Ich sitze in einer Bäckereifiliale und trinke einen Kaffee. Am Tisch nebenan sitzen eine Mutter und ihre zwei Kinder. Das Mädchen vielleicht neun oder zehn, der Junge etwas älter. Ich glaube, die Kinder waren mit ihrer Tante auf der Kerwe.

Jetzt ist der Junge dran: „Und mir hat sie zehn Euro gegeben. Damit konnte ich mit dem neuen Ranger fahren. Mit Überschlag! “ Ich überlege: Ein Ranger? Das ist bestimmt ein Karussell!

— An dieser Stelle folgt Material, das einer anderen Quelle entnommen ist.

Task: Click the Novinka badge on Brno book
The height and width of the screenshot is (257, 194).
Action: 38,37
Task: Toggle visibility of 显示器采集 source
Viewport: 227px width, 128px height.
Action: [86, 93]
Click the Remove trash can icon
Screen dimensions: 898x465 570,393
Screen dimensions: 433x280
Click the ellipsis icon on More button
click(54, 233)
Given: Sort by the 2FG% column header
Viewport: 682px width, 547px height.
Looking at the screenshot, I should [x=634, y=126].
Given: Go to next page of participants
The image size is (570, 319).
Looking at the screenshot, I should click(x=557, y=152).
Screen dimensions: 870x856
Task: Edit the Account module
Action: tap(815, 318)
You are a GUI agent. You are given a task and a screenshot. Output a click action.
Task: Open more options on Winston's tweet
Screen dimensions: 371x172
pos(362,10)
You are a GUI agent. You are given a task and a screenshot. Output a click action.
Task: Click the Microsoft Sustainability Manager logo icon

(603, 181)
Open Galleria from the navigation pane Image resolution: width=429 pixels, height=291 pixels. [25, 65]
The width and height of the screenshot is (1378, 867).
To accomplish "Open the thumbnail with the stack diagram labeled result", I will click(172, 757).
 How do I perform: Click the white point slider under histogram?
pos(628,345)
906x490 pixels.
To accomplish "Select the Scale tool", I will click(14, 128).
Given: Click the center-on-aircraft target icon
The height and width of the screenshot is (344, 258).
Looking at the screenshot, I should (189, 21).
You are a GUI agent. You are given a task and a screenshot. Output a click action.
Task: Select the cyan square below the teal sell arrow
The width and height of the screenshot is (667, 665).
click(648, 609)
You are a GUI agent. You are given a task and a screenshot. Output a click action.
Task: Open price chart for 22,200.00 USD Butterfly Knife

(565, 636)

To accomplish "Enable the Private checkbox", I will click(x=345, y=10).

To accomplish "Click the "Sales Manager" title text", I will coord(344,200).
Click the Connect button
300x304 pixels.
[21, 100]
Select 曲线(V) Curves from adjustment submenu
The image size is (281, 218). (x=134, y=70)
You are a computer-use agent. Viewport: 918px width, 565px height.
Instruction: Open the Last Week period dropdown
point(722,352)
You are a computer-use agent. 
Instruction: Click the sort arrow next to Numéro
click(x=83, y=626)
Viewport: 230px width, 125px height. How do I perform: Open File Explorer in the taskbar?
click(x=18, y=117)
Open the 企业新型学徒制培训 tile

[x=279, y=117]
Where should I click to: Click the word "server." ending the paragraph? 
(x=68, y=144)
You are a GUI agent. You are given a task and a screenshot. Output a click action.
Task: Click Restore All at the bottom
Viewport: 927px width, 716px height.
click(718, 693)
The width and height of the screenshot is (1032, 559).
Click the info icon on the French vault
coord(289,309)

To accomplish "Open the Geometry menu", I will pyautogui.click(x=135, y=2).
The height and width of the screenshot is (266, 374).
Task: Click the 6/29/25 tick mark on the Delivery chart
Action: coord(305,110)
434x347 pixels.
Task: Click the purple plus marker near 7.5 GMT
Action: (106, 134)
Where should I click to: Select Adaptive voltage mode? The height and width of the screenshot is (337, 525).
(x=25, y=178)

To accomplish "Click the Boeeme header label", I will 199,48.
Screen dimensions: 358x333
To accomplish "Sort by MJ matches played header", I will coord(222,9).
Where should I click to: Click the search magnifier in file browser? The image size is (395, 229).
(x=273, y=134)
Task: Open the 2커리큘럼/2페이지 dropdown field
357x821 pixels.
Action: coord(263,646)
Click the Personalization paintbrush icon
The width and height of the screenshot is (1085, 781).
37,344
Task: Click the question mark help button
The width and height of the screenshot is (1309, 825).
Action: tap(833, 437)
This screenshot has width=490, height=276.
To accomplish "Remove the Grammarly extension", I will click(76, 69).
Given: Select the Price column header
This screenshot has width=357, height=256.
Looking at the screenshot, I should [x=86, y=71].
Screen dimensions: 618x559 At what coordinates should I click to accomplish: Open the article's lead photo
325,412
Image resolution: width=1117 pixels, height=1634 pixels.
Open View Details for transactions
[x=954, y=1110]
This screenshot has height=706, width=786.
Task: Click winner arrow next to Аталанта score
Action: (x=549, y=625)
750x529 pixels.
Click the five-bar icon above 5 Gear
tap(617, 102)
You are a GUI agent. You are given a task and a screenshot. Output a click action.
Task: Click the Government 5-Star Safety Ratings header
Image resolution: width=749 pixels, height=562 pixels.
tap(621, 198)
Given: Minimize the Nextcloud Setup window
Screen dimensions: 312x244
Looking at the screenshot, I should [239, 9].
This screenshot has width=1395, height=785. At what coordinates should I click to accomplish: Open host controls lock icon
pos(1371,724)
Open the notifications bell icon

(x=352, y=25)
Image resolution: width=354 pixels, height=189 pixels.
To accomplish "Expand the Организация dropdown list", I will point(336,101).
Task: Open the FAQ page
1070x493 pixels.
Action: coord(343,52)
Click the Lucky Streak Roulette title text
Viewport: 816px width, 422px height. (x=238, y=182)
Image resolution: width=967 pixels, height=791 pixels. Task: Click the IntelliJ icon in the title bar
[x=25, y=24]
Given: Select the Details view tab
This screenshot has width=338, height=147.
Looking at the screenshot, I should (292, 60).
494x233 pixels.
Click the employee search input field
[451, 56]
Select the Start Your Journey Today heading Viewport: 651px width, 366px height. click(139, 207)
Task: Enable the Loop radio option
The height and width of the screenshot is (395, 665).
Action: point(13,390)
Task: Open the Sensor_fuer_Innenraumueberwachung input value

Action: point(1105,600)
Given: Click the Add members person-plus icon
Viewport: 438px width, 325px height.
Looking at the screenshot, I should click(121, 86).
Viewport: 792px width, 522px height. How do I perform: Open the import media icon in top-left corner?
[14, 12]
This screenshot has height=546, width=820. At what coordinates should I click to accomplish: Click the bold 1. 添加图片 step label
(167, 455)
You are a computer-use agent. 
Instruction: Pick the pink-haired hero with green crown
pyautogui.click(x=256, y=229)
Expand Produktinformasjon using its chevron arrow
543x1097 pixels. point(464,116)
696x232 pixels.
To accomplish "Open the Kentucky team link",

Das Mädchen am Nachbartisch hört auf zu kauen. Das zufriedene Lächeln ist verschwunden. Wütend schaut sie ihren Bruder an: „Wie? Du hast zehn Euro bekommen und ich nur fünf? Das ist total ungerecht. Wieso hast du mehr bekommen?“

Ich denke: „Ja, das ist nicht so einfach mit der Gerechtigkeit. Was ist schon gerecht? Das ist gar nicht so leicht zu erklären.“ Ich bin froh, dass ich nicht in der Haut der Mutter stecke. Und als sie antwortet, bin ich ganz überrascht:  

„Tante Maria wollte euch beiden eine Freude machen.“ sagt sie. „Deshalb hat sie dir das Reiten und deinem Bruder die Fahrt mit dem Ranger bezahlt. Das Geld spielte dabei gar keine Rolle. Sie wollte euch beiden das ermöglichen, was euch Spaß macht. Und es hat dir doch Spaß gemacht, oder?“

„Ja,“ sagt das Mädchen, „aber unfair ist es trotzdem.“

„Nein,“ sagte die Mutter, „ist es nicht. Tante Maria hat euch beiden eine Runde spendiert und zwar jedem genau die, die ihr wolltet. Dir die Ponys und ihm den Ranger. Das habt ihr gewollt. Das habt ihr gekriegt. Was ist daran ungerecht?“

Ich denke: So schön hat noch niemand die Gerechtigkeit erklärt, die vor Gott gilt. Denn es geht ja gar nicht darum, dass wir alle das Gleiche bekommen. Es geht darum: Jeder soll bekommen, was er braucht und was ihm Freude macht. Und das ist so vielfältig, wie wir Menschen sind.